1

Don't yell at me!

i have seen many threads claiming that HTML cannot be properly parsed with REGEX.

i do not believe this is so. NB - i love REGEX and try to use it everywhere i can.

please convince we with any of the following:
1) HTML code that cannot be properly parsed with REGEX
2) an authority on the subject saying it is so
3) personal example of somewhere where using REGEX to parse HTML went horribly wrong for you.

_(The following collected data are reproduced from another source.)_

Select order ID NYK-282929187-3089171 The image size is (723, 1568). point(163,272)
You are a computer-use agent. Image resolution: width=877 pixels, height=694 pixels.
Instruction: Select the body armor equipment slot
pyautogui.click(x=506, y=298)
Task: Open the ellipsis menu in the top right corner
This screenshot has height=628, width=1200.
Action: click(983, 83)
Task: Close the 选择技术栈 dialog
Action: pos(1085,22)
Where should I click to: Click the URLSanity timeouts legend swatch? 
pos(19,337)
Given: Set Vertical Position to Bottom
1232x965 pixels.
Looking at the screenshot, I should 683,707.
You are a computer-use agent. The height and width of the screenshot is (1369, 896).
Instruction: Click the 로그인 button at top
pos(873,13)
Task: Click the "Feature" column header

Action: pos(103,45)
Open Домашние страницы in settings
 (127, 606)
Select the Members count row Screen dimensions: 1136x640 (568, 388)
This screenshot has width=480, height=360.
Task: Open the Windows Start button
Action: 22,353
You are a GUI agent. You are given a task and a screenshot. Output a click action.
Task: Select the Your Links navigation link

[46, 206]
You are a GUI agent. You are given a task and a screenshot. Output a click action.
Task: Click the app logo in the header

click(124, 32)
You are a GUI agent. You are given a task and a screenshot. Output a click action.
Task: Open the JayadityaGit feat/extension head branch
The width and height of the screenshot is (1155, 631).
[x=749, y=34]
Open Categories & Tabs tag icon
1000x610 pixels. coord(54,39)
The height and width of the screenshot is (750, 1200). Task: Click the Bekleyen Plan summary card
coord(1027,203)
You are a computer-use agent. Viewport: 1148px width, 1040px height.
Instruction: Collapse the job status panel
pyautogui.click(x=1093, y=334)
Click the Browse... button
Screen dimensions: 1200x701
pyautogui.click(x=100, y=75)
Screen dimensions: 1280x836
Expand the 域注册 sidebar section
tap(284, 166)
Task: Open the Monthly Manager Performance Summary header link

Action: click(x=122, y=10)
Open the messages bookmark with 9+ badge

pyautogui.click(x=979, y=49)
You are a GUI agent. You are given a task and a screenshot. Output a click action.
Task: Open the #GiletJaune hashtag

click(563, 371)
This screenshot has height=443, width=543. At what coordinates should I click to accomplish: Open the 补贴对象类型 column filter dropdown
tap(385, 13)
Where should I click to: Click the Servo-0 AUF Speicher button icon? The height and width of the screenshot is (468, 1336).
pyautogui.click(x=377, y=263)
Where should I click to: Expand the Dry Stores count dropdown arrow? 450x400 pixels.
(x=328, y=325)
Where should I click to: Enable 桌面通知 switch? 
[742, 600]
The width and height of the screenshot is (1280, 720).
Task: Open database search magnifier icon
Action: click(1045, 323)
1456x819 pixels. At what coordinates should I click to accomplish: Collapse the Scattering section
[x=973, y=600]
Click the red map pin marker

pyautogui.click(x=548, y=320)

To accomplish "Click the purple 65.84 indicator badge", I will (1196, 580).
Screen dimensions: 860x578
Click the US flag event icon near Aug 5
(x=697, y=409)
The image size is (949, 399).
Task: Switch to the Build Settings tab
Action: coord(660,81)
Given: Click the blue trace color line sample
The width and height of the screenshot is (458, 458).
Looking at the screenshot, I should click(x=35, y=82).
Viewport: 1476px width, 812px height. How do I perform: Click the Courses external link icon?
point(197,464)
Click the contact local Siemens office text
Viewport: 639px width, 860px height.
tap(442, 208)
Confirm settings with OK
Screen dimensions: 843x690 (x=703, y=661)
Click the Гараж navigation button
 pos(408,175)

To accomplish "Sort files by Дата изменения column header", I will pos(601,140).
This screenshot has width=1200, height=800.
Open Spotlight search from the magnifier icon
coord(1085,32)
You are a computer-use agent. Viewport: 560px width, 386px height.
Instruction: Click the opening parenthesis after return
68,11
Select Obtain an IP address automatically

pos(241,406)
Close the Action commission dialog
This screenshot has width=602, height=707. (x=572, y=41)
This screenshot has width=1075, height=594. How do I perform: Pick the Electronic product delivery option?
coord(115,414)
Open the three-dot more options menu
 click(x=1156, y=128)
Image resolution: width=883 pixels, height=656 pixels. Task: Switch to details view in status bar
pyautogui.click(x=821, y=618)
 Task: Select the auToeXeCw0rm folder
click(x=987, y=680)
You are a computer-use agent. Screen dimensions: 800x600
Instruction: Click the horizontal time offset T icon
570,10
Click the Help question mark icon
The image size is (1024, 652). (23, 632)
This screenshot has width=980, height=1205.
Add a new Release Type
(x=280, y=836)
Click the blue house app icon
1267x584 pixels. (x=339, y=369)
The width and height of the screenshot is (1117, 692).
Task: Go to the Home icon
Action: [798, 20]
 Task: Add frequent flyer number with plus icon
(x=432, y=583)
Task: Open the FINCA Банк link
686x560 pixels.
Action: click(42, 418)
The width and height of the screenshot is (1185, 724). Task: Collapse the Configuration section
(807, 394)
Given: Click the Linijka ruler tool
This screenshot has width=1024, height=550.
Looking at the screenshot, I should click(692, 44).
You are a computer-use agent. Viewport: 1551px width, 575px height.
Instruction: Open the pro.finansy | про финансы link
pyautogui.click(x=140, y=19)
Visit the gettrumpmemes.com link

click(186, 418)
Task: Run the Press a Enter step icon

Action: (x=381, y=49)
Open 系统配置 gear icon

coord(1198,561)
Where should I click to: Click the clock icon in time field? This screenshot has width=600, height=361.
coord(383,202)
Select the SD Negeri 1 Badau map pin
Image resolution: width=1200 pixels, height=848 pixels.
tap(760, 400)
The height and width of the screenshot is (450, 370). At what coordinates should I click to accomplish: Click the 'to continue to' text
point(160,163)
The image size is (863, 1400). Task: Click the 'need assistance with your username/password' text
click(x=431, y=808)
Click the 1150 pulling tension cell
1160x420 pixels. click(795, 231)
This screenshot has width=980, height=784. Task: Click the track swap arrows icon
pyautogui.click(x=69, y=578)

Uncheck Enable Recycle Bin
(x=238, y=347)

thank you, and i hope this clears the subject up for me.

circusdei
  • 1,967
  • 12
  • 28
  • this is not actually a question at all. – Brian Driscoll Aug 16 '11 at 13:19
  • 2
    Have you *read* these "many threads?" There are all sorts of opinions bundled in [this one](http://stackoverflow.com/questions/1732348/regex-match-open-tags-except-xhtml-self-contained-tags). – Linus Kleen Aug 16 '11 at 13:20
  • http://stackoverflow.com/questions/701166/can-you-provide-some-examples-of-why-it-is-hard-to-parse-xml-and-html-with-a-rege – Alohci Aug 16 '11 at 13:28

1 Answers1

9

Can you find every paragraph in the following code using a regular expression?

<p  class =  "hello"    >
    Hello World
    <!-- I'm a comment, so <p>the tags</p> inside me must be ignored! -->

<P CLASS=hello>Hello World again!</p >

<p class="<p>">
    Hey, what about some CDATA? <![CDATA[ Let's put some <p> here too! ]]>
</p>

<p/>
    Good bye!
Arseni Mourzenko
  • 50,338
  • 35
  • 112
  • 199